# NIPS 2012 : day two

I took it a bit easy today at the conference and managed to spend some time talking to collaborators about work, so perhaps I wasn’t as 100% all in to the talks and posters. In general I find that it’s hard to understand for many posters what the motivating problem is — it’s not clear from the poster, and it’s not always clear from the explanation. Here were a few papers which I thought were interesting:

W. Koolen, D. Adamskiy, M. Warmuth
Putting Bayes to sleep
Some signals look sort of jump Markov — the distribution of the data changes over time so that there are segments which have distribution A, then later it switches to B, then perhaps back to A, and so on. A prediction procedure which “mixes past posteriors” works well in this setting but it was not clear why. This paper provides a Bayesian interpretation for the predictor as mixing in a “sleeping experts” setting.

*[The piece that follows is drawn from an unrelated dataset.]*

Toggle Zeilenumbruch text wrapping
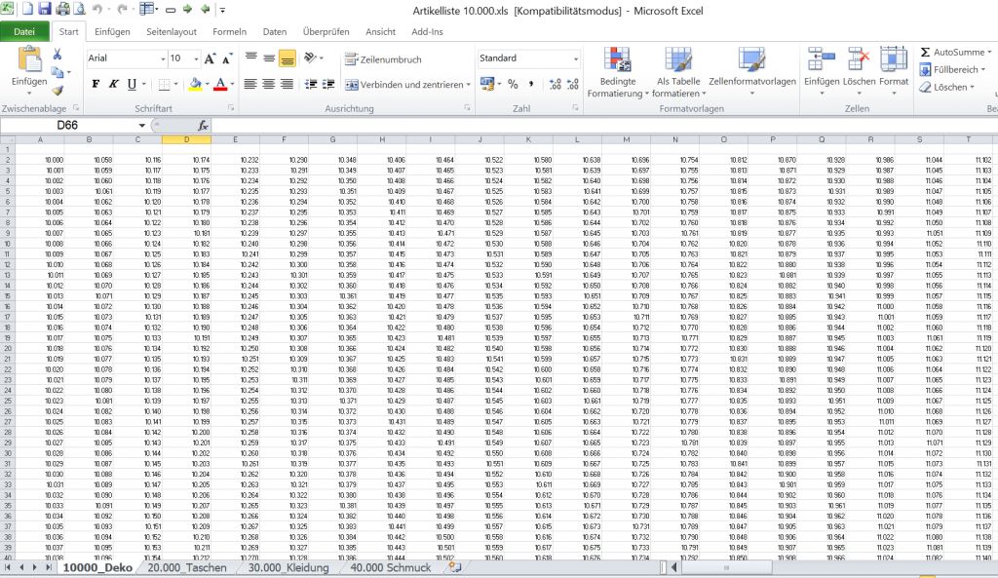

J. Duchi, M. Jordan, M. Wainwright, A. Wibisono
Finite Sample Convergence Rates of Zero-Order Stochastic Optimization Methods
This paper looked at stochastic gradient descent when function evaluations are cheap but gradient evaluations are expensive. The idea is to compute an unbiased approximation to the gradient by evaluating the function at the $\theta_t$ and $\theta_t + \mathrm{noise}$ and then do the discrete approximate to the gradient. Some of the attendees claimed this is similar to an approach proposed by Nesterov, but the distinction was unclear to me.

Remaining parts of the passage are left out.